Art of the DBA Rotating Header Image

June 6th, 2013:

The Hierarchy of Monitoring Needs

For those not aware, I’ve been selected as a presenter at this year’s PASS Summit in Charlotte, NC.  I’m deeply honored by the selection and look forward to the experience.  The topic is something I’ve been working on for sometime now:  How should administrators approach monitoring?  This seems like a simple question, but go Bingle “SQL Server Monitoring” and see what you get.  Go ahead, I’ll wait.

The results are either tools or metrics.  While these are useful, it highlights a significant gap out there: a methodology.  The closest you’ll find out there is Adam Machanic’s (@adammachanic) Ten Commandments Of SQL Server Monitoring (which applies to all monitoring, really, but I digress).  The goal with my PASS presentation is to provide a “how to” plan for creating your overall monitoring strategy.

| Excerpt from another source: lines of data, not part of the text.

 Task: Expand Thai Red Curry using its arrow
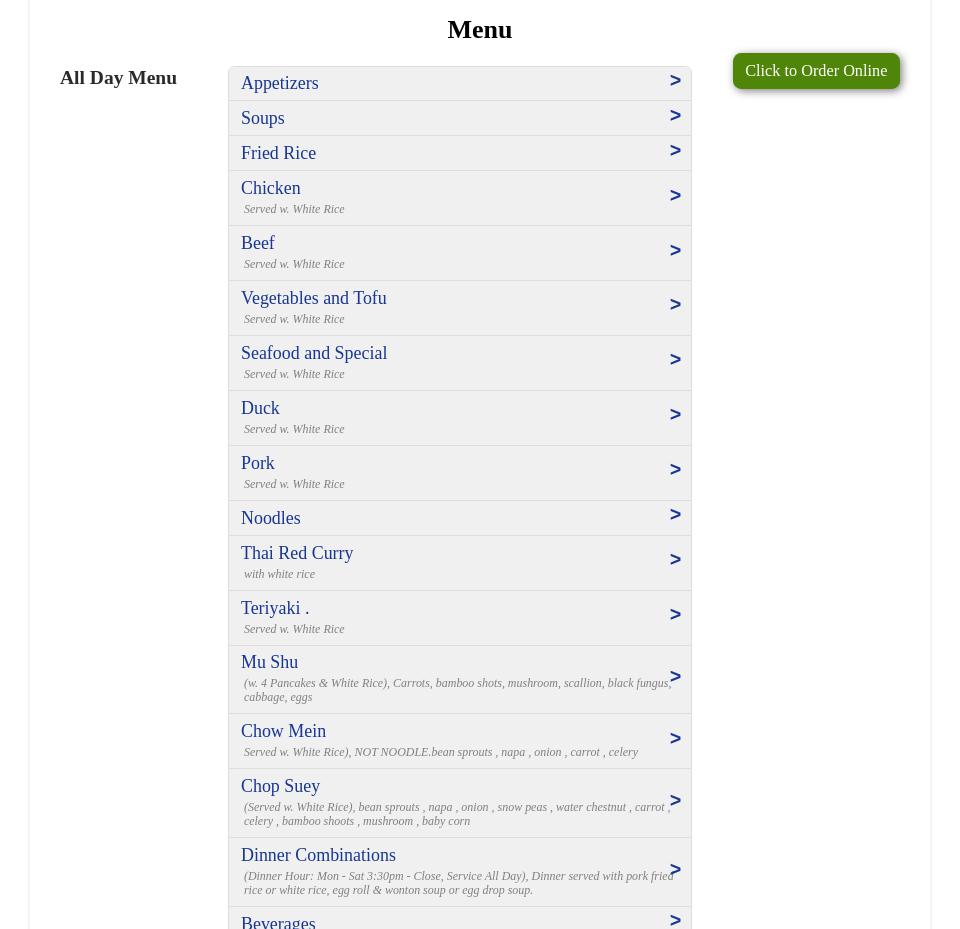click(x=675, y=560)
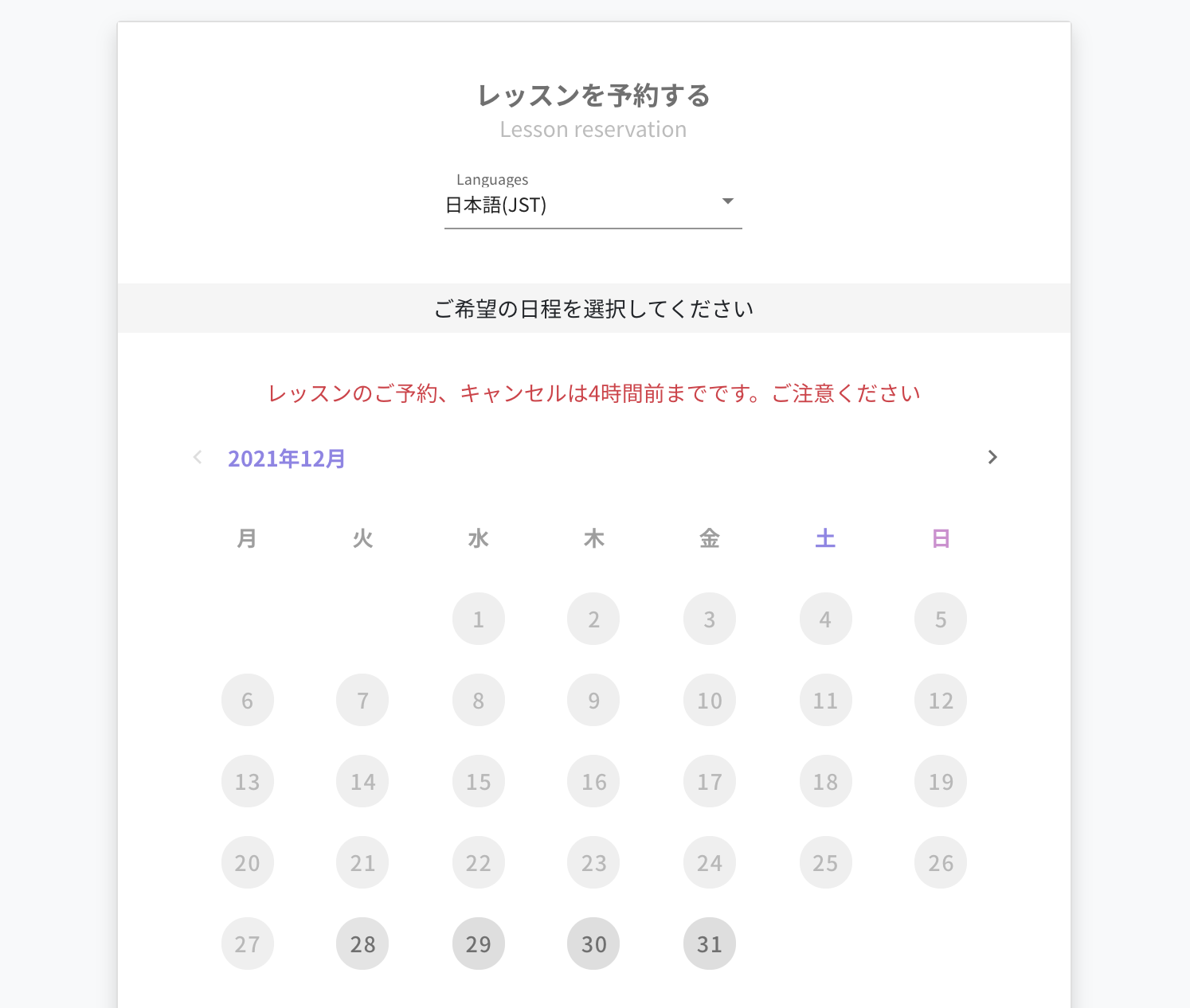Click date 1 under 水 column

coord(478,619)
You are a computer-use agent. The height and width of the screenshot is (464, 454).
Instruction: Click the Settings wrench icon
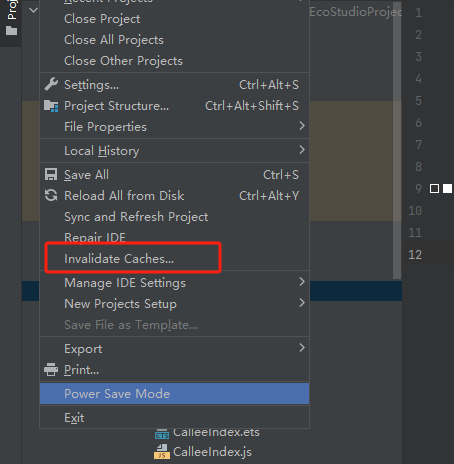pos(51,85)
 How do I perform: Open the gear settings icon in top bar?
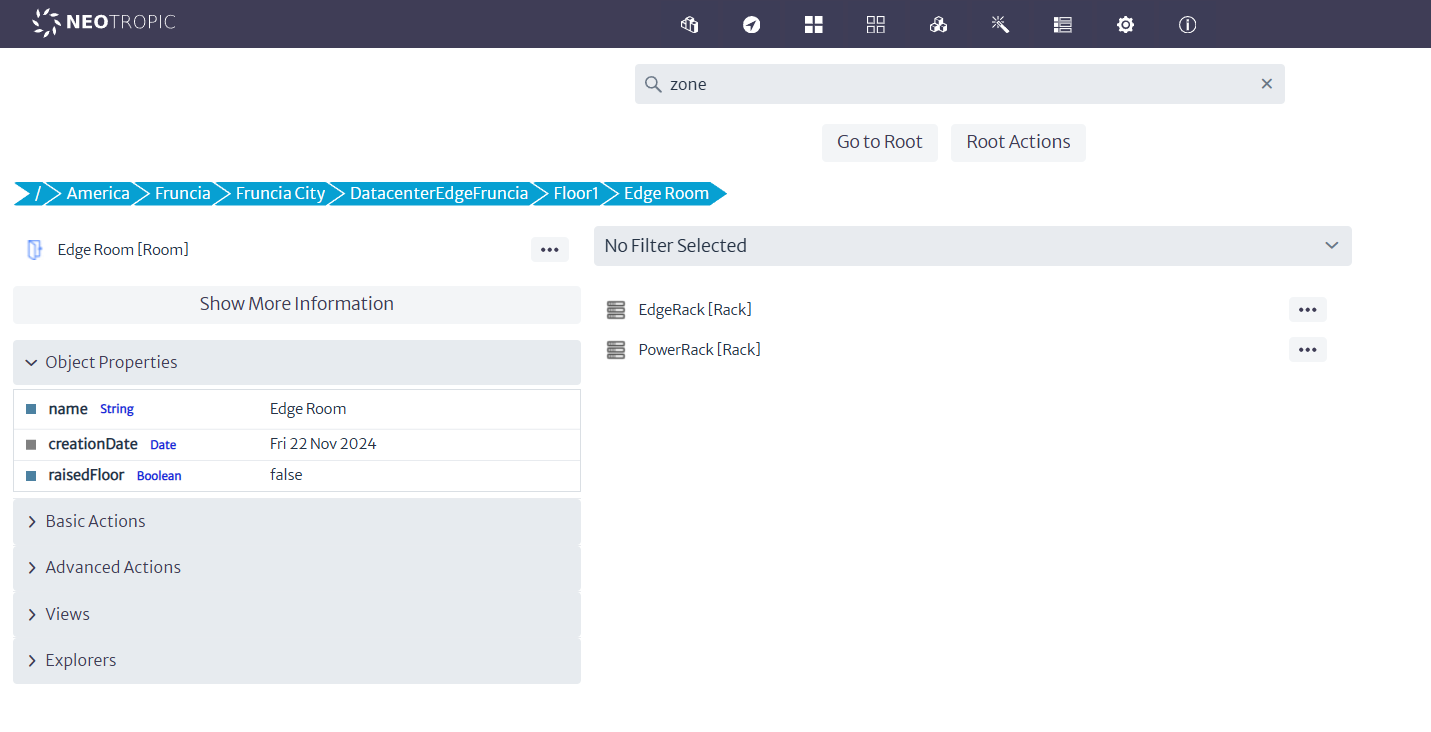coord(1125,25)
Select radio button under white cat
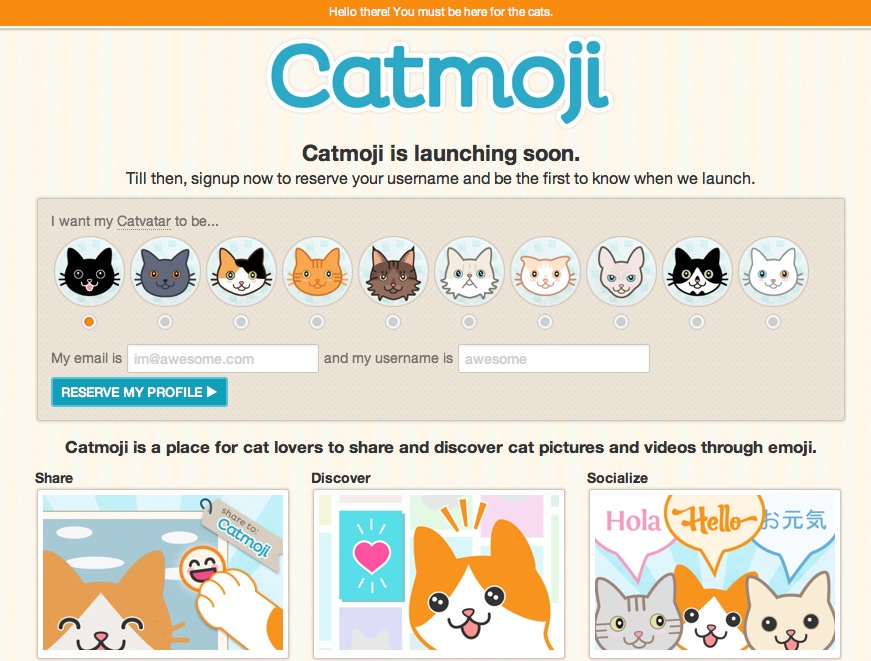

Hierarchy of Monitoring Needs

How does this methodology work?  Several years ago I was introduced to Maslow’s Hierarchy of Needs.  It’s a structured view of what humans need, built around a tiered view where a person addresses each level before they are concerned with the next set of needs.  The template carries well, such that Brent Ozar(@brento) even wrote about his own Hierarchy of Database Needs a while back.

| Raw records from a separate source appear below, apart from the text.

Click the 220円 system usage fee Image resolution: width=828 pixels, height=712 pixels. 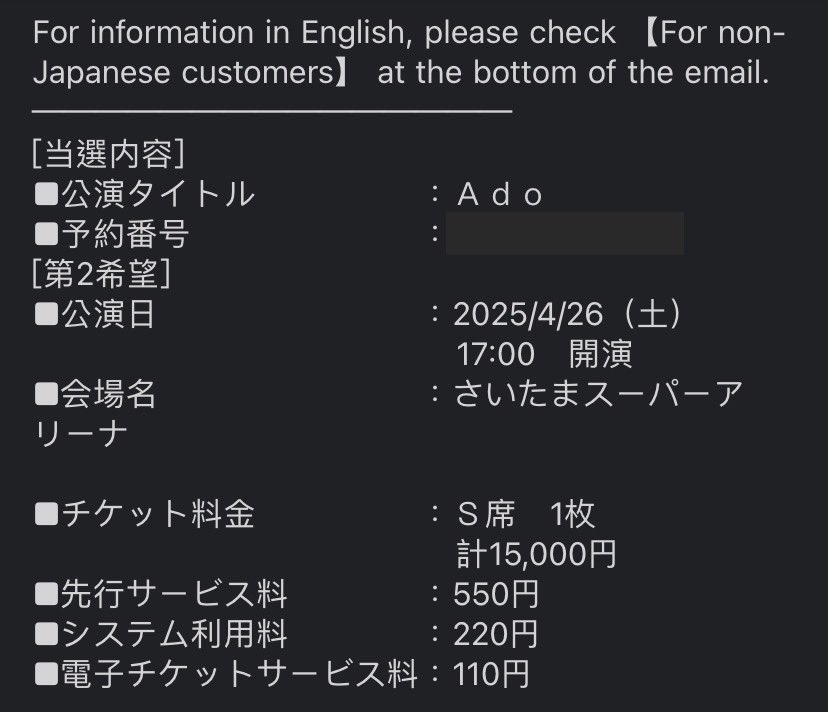pyautogui.click(x=495, y=634)
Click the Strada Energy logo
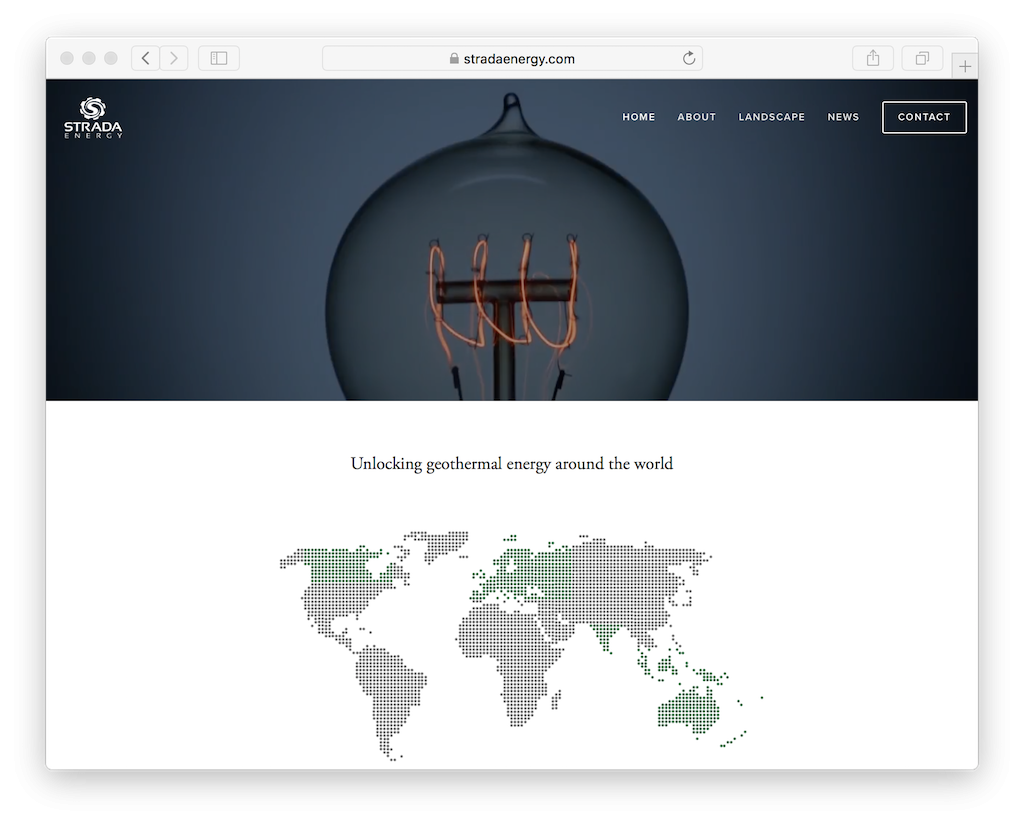This screenshot has height=824, width=1024. click(x=93, y=117)
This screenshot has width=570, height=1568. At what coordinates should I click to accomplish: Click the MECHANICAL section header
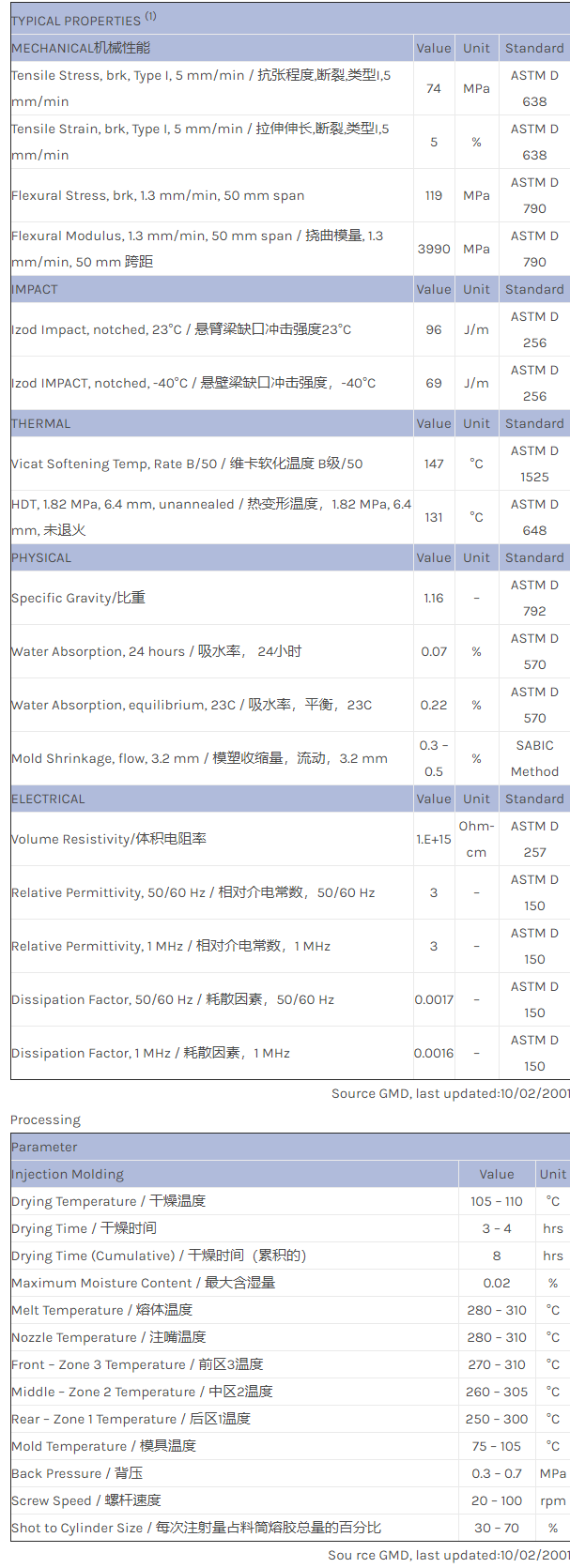click(81, 48)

So what’s my approach?  To get the detail, you’ll need to come to my PASS session, but I’ll let the overview whet your appetite:

Survival – There are some factors database administrators must be concerned with.  As guardians of the data, we have to ensure three things about our systems before we can worry about anything else:

    • Reliable backups – You hear this ad nauseum, but it’s true.  Without backups, we’re crossing the high wire without a net.  Note, also, that these are “reliable”.  You need to know more than your backups are happening, but can you find them and are they usable.
    • Service Availability – Is SQL Server up?  Is it responding to queries?  While this seems like a “duh” moment, if our users can’t access their data, then we’re in almost as much trouble as we were if we can’t recover from a backup.
    • Space – This is not long range capacity planning that we will worry about later down the road, but a validation that we’re not “red lined” for space.  Because if we run out of space, we affect availability and use of our databases.

Knowledge  – In order to identify what to monitor, we need to know what to be monitoring for, otherwise we’re wandering in the mountains without a map.  We establish this by working with the business to create our Service Level Agreements.  I wrote about SLAs a year ago and my approach is still the same:

    • Availability – Users want to know their data is queryable, protected, and secure.  We need to define our customer’s expectations for high availability, disaster protection, maintenance windows, and security.
    • Performance – Users want their data fast, but we need to put definition around this.  What defines a query as to slow?  How long can things be blocked? What sort of resource usage is allowed within our environments?
    • Support – While this only partially affects our monitoring, our users want to know who’s “throat to choke” if there’s an issue.  For monitoring, that defines escalation patterns and critical/non-critical alerts.

Direction – Metrics and whether they’re to high or to low are commonly what DBAs think of when they discuss monitoring.  Are my batches/second to high?  What’s my I/O throughput?  Page Life Expectancy? Wait types? The list goes on and on.  However, like many things, DBAs want to put the cart before the horse and just start looking at stats.  By dealing with SLAs first, we’ll be better equipped to monitor what’s important to the business rather than what’s important to us.

Actualization – After we know what to look for, it’s time to decide how we look for it, and this leads us into the discussion of tools.  The problem is, there are a load of tools out there you can use.  Do you go with a specialized third product?  Maybe some larger, more generic system that integrates with other parts of the enterprise?  Do you write your own, using what’s freely available and paying the cost in time to build?  Whatever the case, having a list of metric needs equips us with the knowledge necessary to identify what tool set best suits our situation.

Understanding – One of the trickiest parts of monitoring is knowing what’s a problem and what is just normal behavior.  Once our metrics are defined and our tools are set up, we need to collect baselines and map trends to understand the health of our enterprise.  While our SLAs can give us a starting point, we need to study our environments over time.

Refinement – Once everything is in place, we can start the cycle of fine tuning our monitoring.  Systems and processes change over time.  New storage will need to be added and new applications brought on line.  With we are able to periodically review our trends and anticipate future needs.  Managing our metrics based on these changes and adapting our monitoring is an ongoing process and is never set in stone.

Just so you know, this is just the 30,000 foot view that gives administrators the basic map.   At Summit I’ll discuss the territory in a little more detail as well as some scripts, templates, and additional information to help you with your own monitoring needs.  I’m very excited to be sharing this at Summit and hope that you’ll all join me for it.